Show every line in the lines below that contains the string "coordinates".

● ● ●

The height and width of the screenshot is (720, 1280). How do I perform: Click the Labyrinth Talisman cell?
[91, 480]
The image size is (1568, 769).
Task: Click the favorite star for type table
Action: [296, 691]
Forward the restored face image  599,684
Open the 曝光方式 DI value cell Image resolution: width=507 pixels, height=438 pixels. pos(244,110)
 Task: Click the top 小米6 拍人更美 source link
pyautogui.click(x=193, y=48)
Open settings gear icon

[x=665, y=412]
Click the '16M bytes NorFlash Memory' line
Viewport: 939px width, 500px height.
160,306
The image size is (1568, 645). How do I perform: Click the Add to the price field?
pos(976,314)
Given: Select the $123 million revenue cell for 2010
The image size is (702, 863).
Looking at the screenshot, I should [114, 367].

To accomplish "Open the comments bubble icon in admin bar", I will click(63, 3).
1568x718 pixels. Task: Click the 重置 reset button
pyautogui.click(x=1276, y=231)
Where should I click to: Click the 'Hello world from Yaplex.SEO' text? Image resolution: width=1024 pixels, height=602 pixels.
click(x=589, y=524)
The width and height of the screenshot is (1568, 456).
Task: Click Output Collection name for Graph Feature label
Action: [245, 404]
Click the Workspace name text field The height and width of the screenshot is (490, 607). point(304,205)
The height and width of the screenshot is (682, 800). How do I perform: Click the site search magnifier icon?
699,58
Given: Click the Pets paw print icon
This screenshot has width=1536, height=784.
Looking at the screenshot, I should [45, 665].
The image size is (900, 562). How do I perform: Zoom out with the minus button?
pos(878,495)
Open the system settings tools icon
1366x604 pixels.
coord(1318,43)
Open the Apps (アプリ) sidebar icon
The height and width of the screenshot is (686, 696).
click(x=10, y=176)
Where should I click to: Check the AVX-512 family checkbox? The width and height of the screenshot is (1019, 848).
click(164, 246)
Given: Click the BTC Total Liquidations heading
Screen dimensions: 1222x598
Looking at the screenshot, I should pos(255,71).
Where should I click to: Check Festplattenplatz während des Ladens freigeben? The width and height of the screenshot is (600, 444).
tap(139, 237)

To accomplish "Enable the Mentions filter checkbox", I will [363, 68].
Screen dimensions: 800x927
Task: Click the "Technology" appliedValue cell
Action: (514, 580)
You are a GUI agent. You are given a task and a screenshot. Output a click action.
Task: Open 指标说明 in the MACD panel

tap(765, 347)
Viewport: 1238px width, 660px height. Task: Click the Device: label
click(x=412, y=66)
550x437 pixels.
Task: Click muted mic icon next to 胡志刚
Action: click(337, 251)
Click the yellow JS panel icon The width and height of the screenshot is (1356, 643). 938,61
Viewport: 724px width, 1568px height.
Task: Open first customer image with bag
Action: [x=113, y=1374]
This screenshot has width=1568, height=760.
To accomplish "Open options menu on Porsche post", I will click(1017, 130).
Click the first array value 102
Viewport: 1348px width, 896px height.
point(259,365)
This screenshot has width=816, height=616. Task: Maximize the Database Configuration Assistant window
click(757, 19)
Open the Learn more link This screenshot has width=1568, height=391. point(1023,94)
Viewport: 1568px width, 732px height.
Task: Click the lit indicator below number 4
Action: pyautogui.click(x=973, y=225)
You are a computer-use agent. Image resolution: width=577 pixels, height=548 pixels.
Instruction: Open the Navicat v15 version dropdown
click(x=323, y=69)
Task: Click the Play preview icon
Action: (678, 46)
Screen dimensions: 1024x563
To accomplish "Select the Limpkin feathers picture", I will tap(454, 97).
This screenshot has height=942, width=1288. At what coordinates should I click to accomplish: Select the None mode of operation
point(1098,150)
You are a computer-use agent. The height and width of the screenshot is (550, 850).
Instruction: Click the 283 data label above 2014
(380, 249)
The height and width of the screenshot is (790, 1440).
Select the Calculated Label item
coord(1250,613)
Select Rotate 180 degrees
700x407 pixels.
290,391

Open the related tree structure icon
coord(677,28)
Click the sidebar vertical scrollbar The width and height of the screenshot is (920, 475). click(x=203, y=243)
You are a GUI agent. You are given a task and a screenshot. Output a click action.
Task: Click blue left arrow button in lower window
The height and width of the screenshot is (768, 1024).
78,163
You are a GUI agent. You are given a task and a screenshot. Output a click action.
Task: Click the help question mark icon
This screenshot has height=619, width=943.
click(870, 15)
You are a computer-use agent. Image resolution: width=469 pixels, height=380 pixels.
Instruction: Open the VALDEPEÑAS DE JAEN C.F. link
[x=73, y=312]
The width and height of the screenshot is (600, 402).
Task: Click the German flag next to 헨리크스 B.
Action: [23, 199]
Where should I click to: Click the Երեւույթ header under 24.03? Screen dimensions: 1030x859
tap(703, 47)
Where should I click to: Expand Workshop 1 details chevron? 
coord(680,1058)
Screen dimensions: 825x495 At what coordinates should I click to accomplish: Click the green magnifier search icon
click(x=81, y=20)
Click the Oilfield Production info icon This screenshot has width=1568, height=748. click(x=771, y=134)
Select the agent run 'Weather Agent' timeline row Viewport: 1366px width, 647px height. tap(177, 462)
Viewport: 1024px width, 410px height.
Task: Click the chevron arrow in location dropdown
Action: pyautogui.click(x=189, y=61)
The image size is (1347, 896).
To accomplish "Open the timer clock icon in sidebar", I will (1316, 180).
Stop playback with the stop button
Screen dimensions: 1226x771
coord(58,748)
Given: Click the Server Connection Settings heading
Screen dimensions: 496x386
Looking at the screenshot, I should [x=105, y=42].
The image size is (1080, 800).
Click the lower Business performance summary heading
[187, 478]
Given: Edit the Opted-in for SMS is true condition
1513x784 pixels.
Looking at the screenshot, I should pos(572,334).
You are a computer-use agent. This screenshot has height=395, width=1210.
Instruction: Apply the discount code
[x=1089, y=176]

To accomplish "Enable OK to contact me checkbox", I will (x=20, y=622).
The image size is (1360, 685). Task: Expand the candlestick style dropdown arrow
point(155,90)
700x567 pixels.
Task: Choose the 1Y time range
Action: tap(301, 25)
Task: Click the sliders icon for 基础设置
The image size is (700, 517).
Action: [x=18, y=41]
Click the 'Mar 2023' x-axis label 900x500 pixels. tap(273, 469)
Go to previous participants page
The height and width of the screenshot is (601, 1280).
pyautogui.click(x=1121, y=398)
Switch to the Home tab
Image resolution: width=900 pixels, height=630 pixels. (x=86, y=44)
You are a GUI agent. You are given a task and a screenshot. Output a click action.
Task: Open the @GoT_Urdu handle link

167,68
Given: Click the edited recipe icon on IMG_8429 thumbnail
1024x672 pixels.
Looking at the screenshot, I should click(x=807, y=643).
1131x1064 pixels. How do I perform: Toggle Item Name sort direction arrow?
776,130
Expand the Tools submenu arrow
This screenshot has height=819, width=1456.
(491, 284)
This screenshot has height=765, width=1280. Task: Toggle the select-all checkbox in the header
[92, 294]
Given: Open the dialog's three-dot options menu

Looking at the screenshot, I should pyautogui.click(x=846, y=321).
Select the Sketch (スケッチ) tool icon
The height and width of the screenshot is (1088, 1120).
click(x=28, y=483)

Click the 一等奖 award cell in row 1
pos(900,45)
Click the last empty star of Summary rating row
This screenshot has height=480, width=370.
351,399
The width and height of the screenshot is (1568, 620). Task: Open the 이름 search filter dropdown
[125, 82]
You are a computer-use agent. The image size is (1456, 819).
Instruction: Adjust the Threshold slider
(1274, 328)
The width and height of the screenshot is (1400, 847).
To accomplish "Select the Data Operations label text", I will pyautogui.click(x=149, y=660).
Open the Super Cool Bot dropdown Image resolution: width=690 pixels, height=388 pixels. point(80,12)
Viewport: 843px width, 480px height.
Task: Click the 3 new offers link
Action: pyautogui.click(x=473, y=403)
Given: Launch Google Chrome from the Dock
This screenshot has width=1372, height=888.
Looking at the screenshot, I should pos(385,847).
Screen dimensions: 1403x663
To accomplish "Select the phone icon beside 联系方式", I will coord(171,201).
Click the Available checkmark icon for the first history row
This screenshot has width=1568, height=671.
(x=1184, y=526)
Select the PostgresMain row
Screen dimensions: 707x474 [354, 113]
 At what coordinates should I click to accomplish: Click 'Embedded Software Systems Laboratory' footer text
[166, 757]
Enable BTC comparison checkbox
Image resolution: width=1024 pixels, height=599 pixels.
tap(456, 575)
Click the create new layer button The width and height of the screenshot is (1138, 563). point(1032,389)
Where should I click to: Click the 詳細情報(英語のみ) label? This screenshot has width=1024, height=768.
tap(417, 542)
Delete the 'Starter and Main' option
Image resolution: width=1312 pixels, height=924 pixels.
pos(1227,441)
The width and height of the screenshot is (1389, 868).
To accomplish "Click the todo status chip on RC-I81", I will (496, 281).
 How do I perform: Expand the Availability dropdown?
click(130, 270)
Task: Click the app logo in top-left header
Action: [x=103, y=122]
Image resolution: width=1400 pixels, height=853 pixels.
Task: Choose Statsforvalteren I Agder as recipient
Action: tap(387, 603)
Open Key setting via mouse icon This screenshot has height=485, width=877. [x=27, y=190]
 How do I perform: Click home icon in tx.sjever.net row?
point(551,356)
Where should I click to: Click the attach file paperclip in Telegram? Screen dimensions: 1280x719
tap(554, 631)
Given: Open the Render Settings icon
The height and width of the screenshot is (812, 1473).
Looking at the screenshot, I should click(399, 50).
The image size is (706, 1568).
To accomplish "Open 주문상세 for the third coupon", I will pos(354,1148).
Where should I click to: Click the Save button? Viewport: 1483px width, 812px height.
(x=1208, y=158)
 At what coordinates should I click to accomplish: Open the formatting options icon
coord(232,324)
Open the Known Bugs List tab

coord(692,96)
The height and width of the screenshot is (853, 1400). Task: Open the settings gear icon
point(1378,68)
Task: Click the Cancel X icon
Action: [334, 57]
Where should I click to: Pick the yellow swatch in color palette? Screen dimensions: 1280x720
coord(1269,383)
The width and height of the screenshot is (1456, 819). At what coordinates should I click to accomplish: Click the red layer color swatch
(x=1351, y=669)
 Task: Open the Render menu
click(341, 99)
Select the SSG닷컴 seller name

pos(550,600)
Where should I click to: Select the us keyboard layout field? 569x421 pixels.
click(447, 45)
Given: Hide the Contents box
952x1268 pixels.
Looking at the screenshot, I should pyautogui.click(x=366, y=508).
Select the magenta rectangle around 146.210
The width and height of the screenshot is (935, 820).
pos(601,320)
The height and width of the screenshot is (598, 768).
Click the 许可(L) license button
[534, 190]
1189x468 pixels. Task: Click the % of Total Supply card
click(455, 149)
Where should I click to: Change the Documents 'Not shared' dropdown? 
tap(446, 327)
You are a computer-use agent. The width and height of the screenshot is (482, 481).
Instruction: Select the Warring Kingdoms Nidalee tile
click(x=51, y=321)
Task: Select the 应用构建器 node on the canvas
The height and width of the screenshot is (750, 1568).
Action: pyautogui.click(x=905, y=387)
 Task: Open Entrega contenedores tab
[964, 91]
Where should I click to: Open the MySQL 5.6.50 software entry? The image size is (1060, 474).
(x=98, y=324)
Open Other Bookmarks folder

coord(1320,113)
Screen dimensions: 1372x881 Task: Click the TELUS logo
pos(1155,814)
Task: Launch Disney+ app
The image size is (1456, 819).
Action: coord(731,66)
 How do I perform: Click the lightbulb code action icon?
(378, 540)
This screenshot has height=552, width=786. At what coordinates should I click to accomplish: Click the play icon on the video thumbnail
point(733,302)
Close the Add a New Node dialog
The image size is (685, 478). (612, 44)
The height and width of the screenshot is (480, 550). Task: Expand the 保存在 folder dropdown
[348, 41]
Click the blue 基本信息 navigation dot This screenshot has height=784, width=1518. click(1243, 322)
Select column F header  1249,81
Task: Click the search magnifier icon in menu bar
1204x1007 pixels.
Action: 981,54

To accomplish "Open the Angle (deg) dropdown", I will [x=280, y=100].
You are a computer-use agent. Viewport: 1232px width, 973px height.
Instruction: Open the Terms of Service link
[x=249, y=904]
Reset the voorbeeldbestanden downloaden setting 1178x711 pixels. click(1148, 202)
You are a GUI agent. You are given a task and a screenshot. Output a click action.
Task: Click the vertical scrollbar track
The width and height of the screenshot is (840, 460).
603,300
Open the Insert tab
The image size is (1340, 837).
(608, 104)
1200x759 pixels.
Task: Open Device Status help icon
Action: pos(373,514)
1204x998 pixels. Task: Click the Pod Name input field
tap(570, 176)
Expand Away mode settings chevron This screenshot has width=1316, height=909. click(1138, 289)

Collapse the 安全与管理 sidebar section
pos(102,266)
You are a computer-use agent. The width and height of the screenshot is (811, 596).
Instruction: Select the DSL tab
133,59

● ● ●

- [TASK SOLUTION]:
This screenshot has height=942, width=1288. At what coordinates should I click to accomplish: Select the None mode of operation
Screen dimensions: 825x495 At what coordinates should I click to accomplish: Click the green magnifier search icon
 At what coordinates should I click to accomplish: Click 'Embedded Software Systems Laboratory' footer text
 At what coordinates should I click to accomplish: Open the formatting options icon
The width and height of the screenshot is (1456, 819). At what coordinates should I click to accomplish: Click the red layer color swatch
This screenshot has height=552, width=786. At what coordinates should I click to accomplish: Click the play icon on the video thumbnail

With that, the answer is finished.